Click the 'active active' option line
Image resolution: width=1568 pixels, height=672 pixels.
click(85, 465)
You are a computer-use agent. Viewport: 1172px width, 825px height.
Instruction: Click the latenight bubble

* * * * * * * * *

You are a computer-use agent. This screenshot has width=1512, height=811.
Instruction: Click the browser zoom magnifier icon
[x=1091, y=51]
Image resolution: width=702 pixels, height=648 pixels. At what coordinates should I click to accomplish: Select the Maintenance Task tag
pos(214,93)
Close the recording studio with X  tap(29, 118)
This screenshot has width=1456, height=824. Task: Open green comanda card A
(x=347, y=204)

* * * * * * * * *

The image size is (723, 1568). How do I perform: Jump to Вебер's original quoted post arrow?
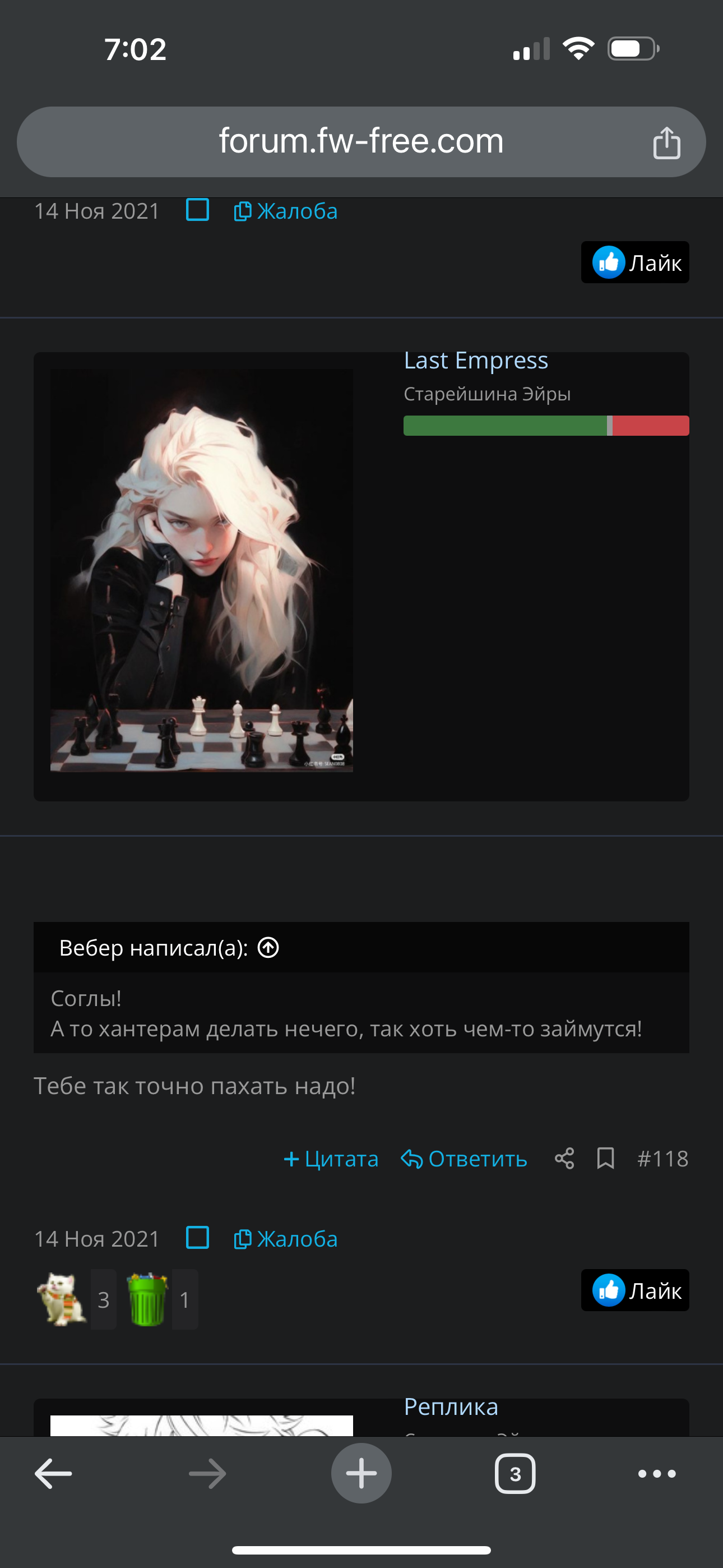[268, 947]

* * * * * * * * *

Repeat the lines word for word, starting with the line that contains "Click the 'active active' option line" and ending after the line that contains "Instruction: Click the latenight bubble".

(WRITTEN SOLUTION):
Click the 'active active' option line
Image resolution: width=1568 pixels, height=672 pixels.
click(85, 465)
You are a computer-use agent. Viewport: 1172px width, 825px height.
Instruction: Click the latenight bubble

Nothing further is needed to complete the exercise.